Louis lo domandò con una tale sfrontatezza che l'altro restò inizialmente senza parole, con solo un sorriso a colorargli le labbra; poi le sue iridi si illuminarono di sfida: senza degnarlo di una risposta afferrò la felpa che aveva puntato dall'inizio per poi avvicinarsi a Liam per chiedergli dove fossero i camerini. Louis seguì ogni suo spostamento in silenzio, lo sguardo si posò immediatamente sulle sue cosce lunghe e tornite che subito accesero in lui il forte desiderio di toccarle, il suo fondoschiena a ondeggiare piano in quei dannati jeans chiari, troppo chiari e strappati sulle ginocchia, che aveva addosso. Percepì una fiamma incendiarlo da dentro non appena i suoi piedi si mossero in avanti, intenzionati a condurlo dritto all'inferno.

Entrò nel camerino nell'attimo in cui Harry stava per infilarsi la felpa.
Il ragazzo appena lo adocchiò nel riflesso dello specchio sorrise ammaliante e soddisfatto, come se non stesse aspettando altro.
«Sono venuto a vedere se ti serviva una mano» mormorò con solo un filo di voce che si incrinò sull'ultima parola, quando gli occhi cerulei carezzarono ogni centimetro di pelle nuda, indugiando sui tatuaggi che oramai aveva osservato con così tanta minuzia da poterli ridisegnare ad occhi chiusi.
Non ebbe neppure il tempo di richiudere la bocca che le labbra furono violate dalla lingua pretenziosa di Harry, al contempo una sua mano si ritrovò trascinata con forza sul principio di erezione dentro ai jeans dell'altro che gli teneva la mano bloccandola per un polso. Louis stava per andare contro ogni regola del suo lavoro ma, onestamente, in balia di tutte quelle emozioni non riusciva proprio a farsene una colpa. Si baciarono come se non lo avessero fatto da secoli, come se non fossero passati solo due giorni da quando erano stati assieme e da quello scambio di ossigeno ne dipendessero le loro stesse vite, e forse, per Louis, era davvero così.
«Eri venuto per prendere una felpa» lo canzonò, gemendo ogni parola nella sua bocca aperta in maniera oscena e già rossa. La mano libera di Louis andò a stringere e strattonare i capelli alla base del collo, per poi strappare via l'elastico che li teneva raccolti in un piccolo groviglio; le ciocche ribelli che non si sarebbe mai stufato di accarezzare e stringere tra le dita si liberarono dandogli un aspetto selvaggio che eccitò follemente Louis.

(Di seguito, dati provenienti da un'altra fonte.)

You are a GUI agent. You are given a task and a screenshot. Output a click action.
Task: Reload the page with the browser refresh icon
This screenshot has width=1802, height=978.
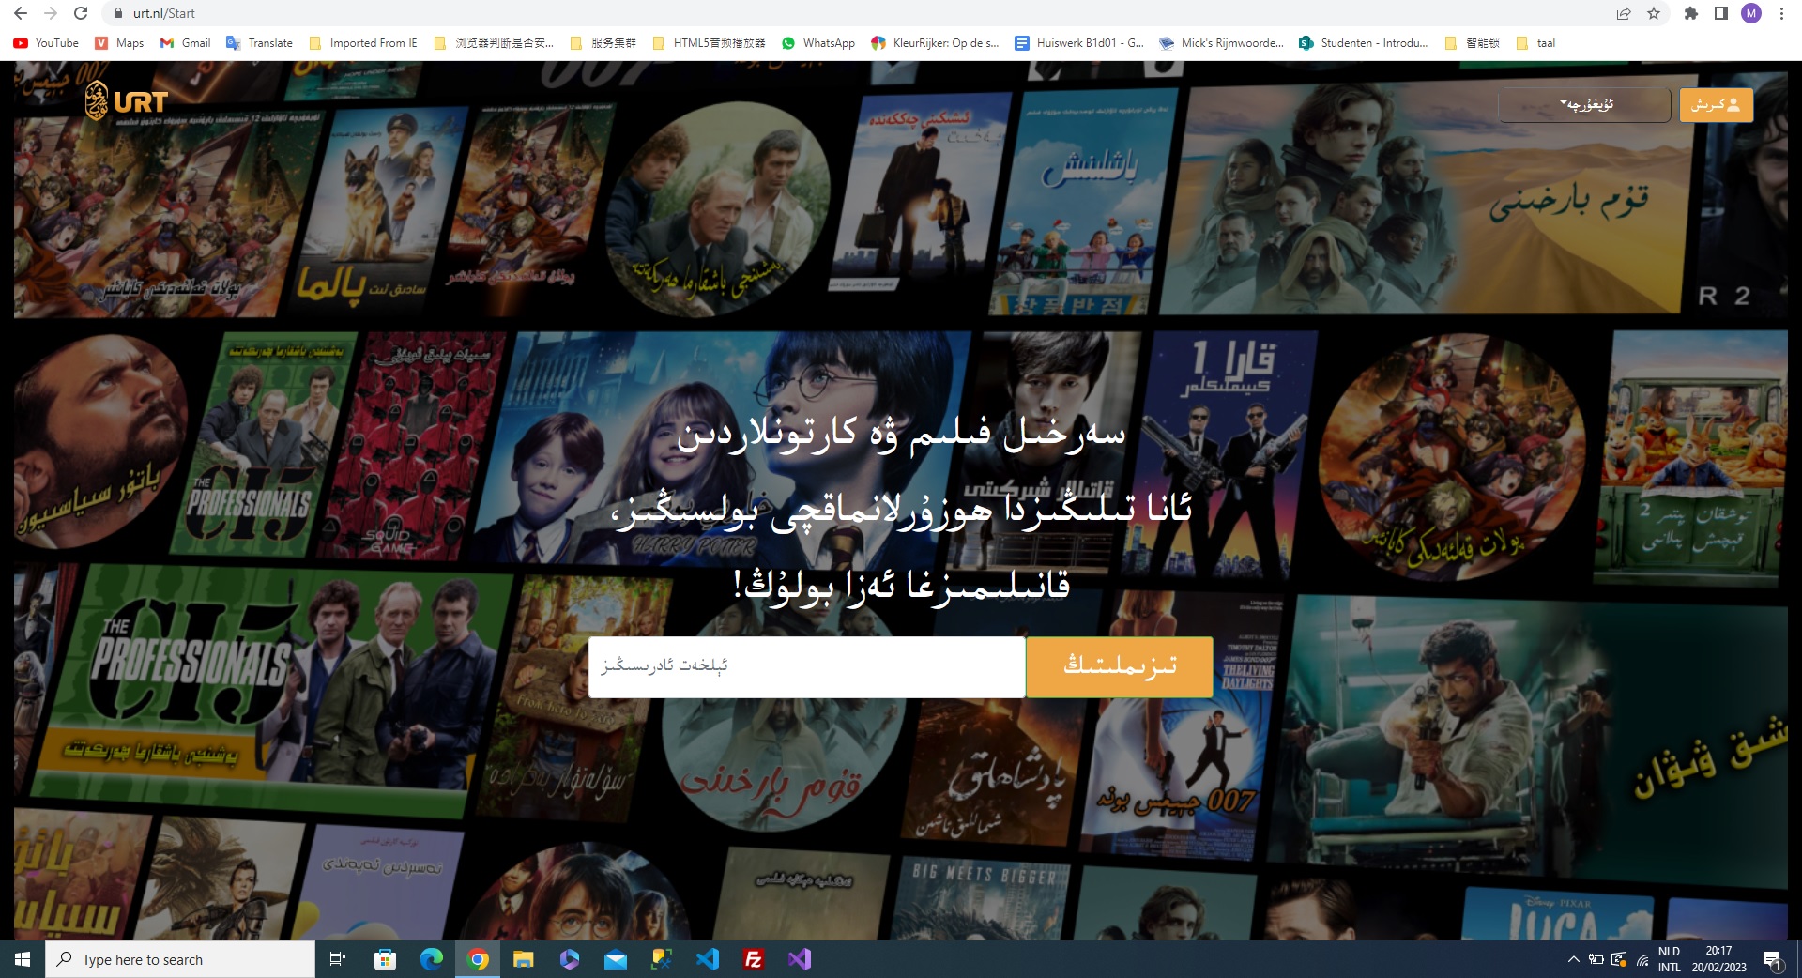coord(81,13)
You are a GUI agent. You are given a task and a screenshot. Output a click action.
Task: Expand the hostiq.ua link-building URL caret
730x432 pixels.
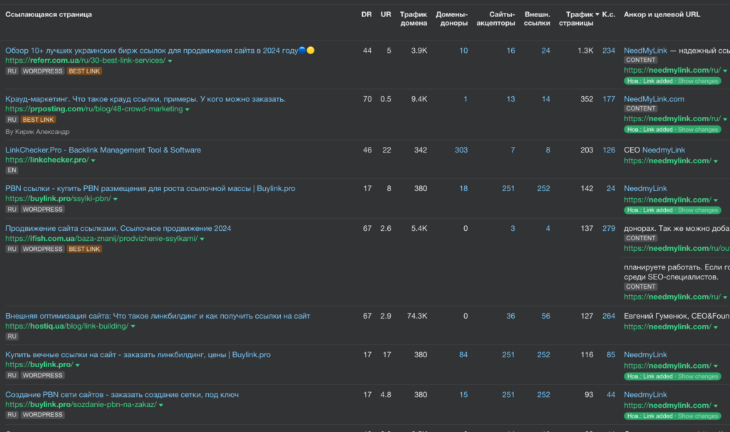click(133, 326)
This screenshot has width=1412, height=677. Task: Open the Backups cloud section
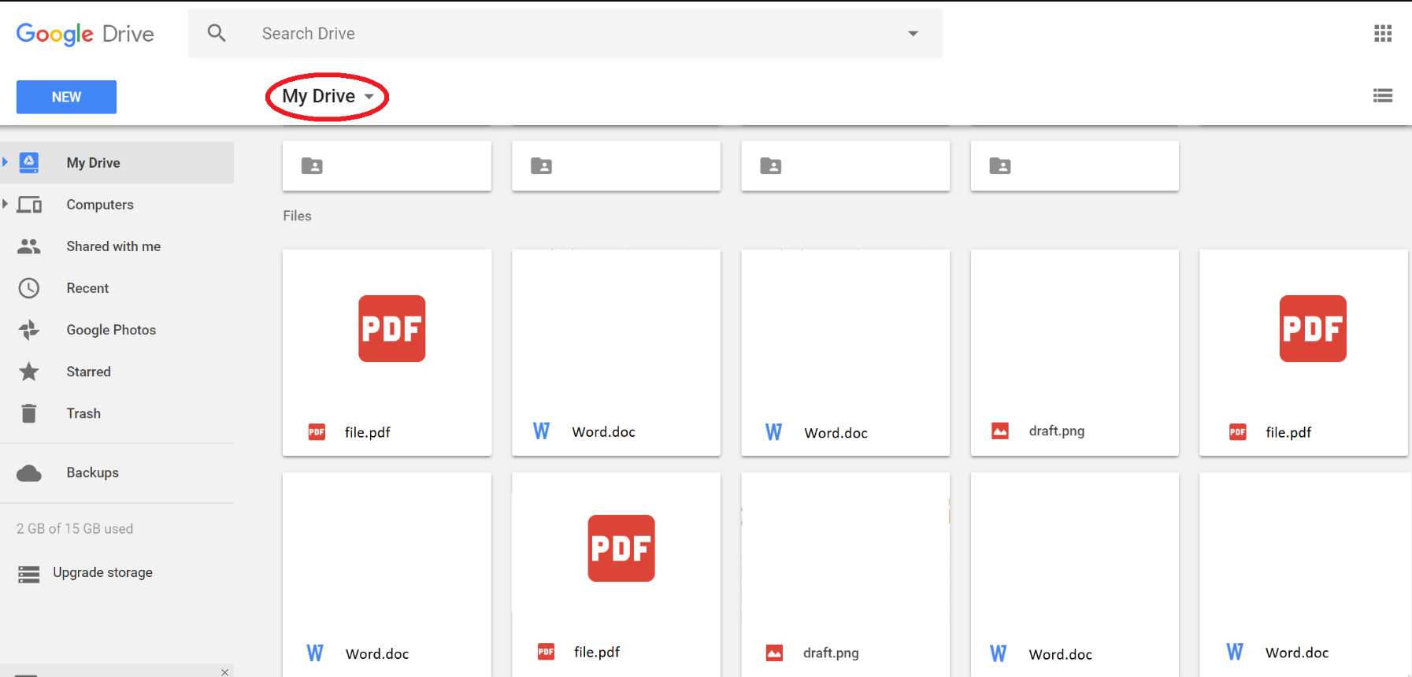coord(92,472)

Harry ghignò contro alle sue labbra mentre lui continuava con una mano a frizionargli attraverso il tessuto dei pantaloni l'eccitazione crescente.
«La verità è che mi mancavi come la luce ad un cieco costretto per anni ad un buio forzato» ammise il ragazzo che con una mano enorme premuta sul suo petto lo spinse con prepotenza contro all'altra parete della cabina. Louis fu sopraffatto dal tonfo della sua schiena che andava a sbattere contro il legno, facendogli riverberare le ossa nella carne. Il respiro gli si spezzò nella gola.
«Smettila con queste frasi da romanzetti e risparmia il fiato per quello che sto per farti» gli intimò, e questa volta il suo tono sembrava davvero minaccioso. Harry lo scrutò cancellando dal volto ogni traccia di divertimento, iniziando a pregustare ciò che di lì a poco avrebbe vissuto. Non avrebbero potuto restare troppo tempo in quello spazio ma spronato dall'eccitazione ormai inarrestabile e dal fatto che fossero quasi in chiusura, e senza il capo a supervisionare il loro lavoro, Louis decise di spegnere il cervello e di agire.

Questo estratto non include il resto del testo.